Mackenzie-Papineau Battalion Monument, Toronto
Repository: Adrian Shubert Personal Collection, Toronto, Canada
Creator: Association of Friends and Veterans of the Mackenzie Papineau Battalion
Contributor: Historic Sites and Monuments Board of Canada
Date Created: 1995
Type: Monuments
Extent: 1 item
Geographic Region: Toronto, Canada
43.65348, -79.38393
This monument to the Mackenzie-Papineau Battalion, erected on the grounds of the Ontario provincial legislature in Toronto in 1995, was the first to commemorate Canadian involvement in International Brigades of the Spanish Civil War. Approximately 1500 Canadians volunteered to fight for the Republican cause, many out of ideological motives and class convictions underpinned by the experience of the Great Depression. They were often forced to make the long and arduous journey to Spain independently, since in 1937 the Canadian government had forbidden the involvement of its citizens in the Spanish Civil War through the passing of the Foreign Enlistment Act. Initially a number volunteered with the American Abraham Lincoln Brigade, but the substantial number of Canadian volunteers would ultimately lead to the formation of a separate battalion, named after two leaders of the unsuccessful Canadian rebellions against the British Crown in 1837-38.

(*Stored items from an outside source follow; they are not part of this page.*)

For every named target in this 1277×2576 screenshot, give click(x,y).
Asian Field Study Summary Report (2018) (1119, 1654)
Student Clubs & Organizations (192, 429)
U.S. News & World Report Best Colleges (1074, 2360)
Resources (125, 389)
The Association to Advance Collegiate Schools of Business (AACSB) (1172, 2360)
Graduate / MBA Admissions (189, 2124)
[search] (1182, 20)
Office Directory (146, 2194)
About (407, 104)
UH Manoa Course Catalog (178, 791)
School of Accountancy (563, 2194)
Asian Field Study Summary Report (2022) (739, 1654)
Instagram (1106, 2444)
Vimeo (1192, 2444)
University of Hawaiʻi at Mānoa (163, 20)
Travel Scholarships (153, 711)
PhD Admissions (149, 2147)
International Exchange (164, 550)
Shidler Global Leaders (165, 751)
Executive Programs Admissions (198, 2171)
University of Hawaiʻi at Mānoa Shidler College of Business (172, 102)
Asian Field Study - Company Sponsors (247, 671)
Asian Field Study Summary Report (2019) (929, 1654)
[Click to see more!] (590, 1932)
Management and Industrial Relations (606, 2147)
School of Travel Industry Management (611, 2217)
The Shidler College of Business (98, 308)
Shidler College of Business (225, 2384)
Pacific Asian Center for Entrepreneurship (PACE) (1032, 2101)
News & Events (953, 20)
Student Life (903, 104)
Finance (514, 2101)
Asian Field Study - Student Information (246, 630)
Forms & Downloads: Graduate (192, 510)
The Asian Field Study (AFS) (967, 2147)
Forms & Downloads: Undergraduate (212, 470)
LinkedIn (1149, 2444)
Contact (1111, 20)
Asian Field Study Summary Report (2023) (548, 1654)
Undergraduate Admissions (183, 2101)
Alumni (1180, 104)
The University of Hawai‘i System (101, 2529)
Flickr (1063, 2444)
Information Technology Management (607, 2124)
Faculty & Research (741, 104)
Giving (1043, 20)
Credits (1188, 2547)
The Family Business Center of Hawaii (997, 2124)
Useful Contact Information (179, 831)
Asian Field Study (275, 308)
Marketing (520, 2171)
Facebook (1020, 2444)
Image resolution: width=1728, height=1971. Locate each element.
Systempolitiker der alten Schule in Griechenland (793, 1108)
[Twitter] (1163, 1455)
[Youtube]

The battalion, known for short as the MapPap, fought in the attack on Fuentes de Ebro, in October 1937, where they suffered heavy casualties. In 1938, they were involved in series of significant battles, including the defence of Teruel, the subsequent Republican retreat, and the Battle of the Ebro. They departed Spain with the other International brigadistas in 1938. Only half of the Canadian volunteers would survive the War, returning to a somewhat hostile Canadian government suspicious of their left-wing and potential Communist leanings. Their contribution to the Spanish Civil War, and in many cases later to the Second World War, would begin to be acknowledged in such books as Victor Hoar’s The Mackenzie-Papineau Battalion (1969) and William C. Beeching’s Canadian Volunteers in Spain, 1936-39 (1989).
Several monuments now exist to remember the “Mac-Paps”, including this one in Toronto. Consisting of a plaque on a boulder donated by the town of Gandesa, south-west of Tarragona, a major battlefield of the war, it remembers these men who “fought courageously for their ideals, suffering heavy losses”. Even so, the memory of the Mac Paps remains contested. In 2012 two of Canada’s largest circulation newspapers ran opinion pieces that heatedly debated whether the government should officially recognize Canadian combatants in Spain as war veterans.
The fate of the most famous Canadian participant in the Spanish Civil War, Dr. Norman Bethune, has been very different. A Communist but not a member of the International Brigades, Bethune established an innovative blood transfusion service. After the Republican government asked the notoriously irascible Bethune to leave Spain, he returned to Canada and then, in January 1938, he went to China to serve with Mao Tse Dung’s army. He died of an infection in October 1939 after cutting his finger during surgery. Bethune became a national hero in China after Mao published an essay about him that became required reading in the country’s schools. In Canada, he was largely forgotten until the country established diplomatic relations with China in 1970. Soon afterwards, he was declared a Person of National Historic Significance and in 1973 the national government purchased the house in which he was born. It was opened to the public as a National Historic Site in 1976.